WORK TO DO:
Rewrite the material below as a numbered list, one line per item, with blank lines left out. Don't include the pictures.

STORED RECORDS:

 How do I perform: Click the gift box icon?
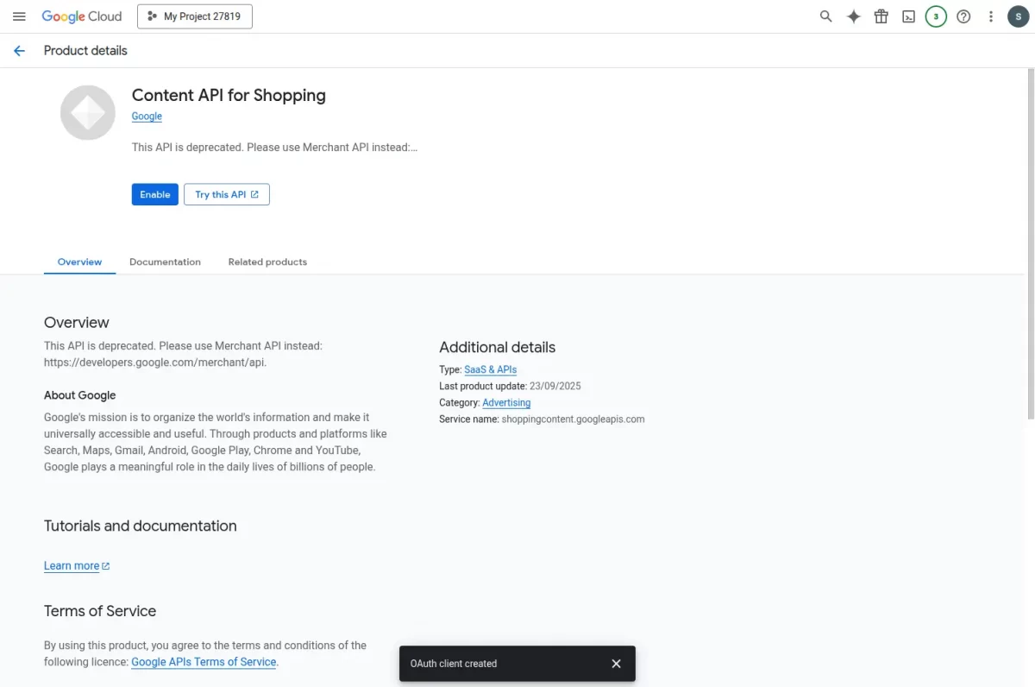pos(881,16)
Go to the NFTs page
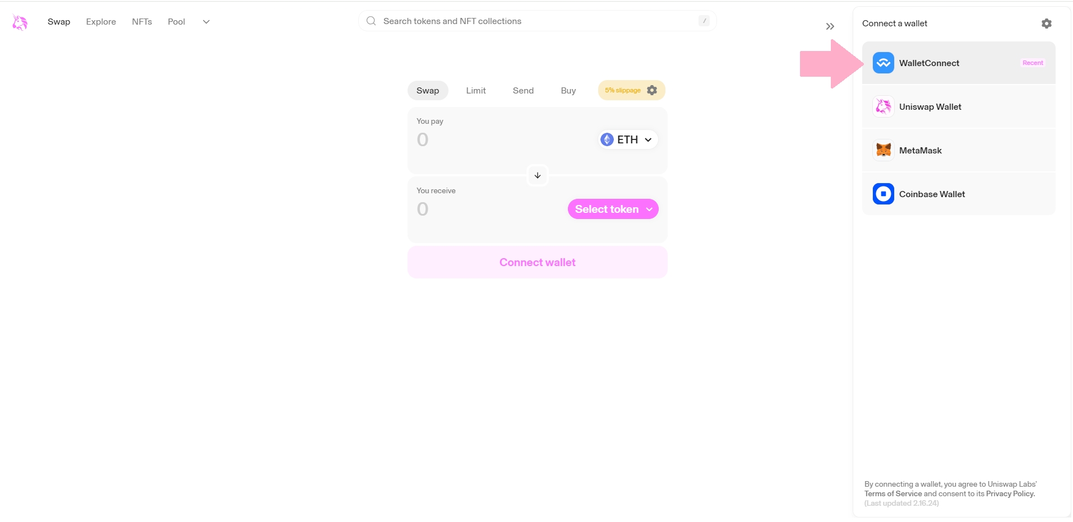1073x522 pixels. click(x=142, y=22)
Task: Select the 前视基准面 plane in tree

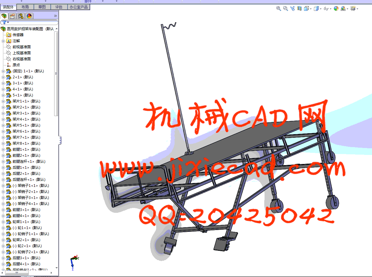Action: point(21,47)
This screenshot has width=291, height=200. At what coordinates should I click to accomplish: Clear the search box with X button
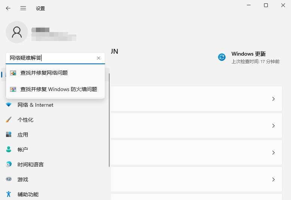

PROBLEM SOLUTION:
1.  How do I perform: Click the gift box icon?
2. pos(881,16)
3. Go to the NFTs page
4. 1073x522 pixels. click(x=142, y=22)
5. Task: Select the 前视基准面 plane in tree
6. Action: point(21,47)
7. This screenshot has width=291, height=200. At what coordinates should I click to accomplish: Clear the search box with X button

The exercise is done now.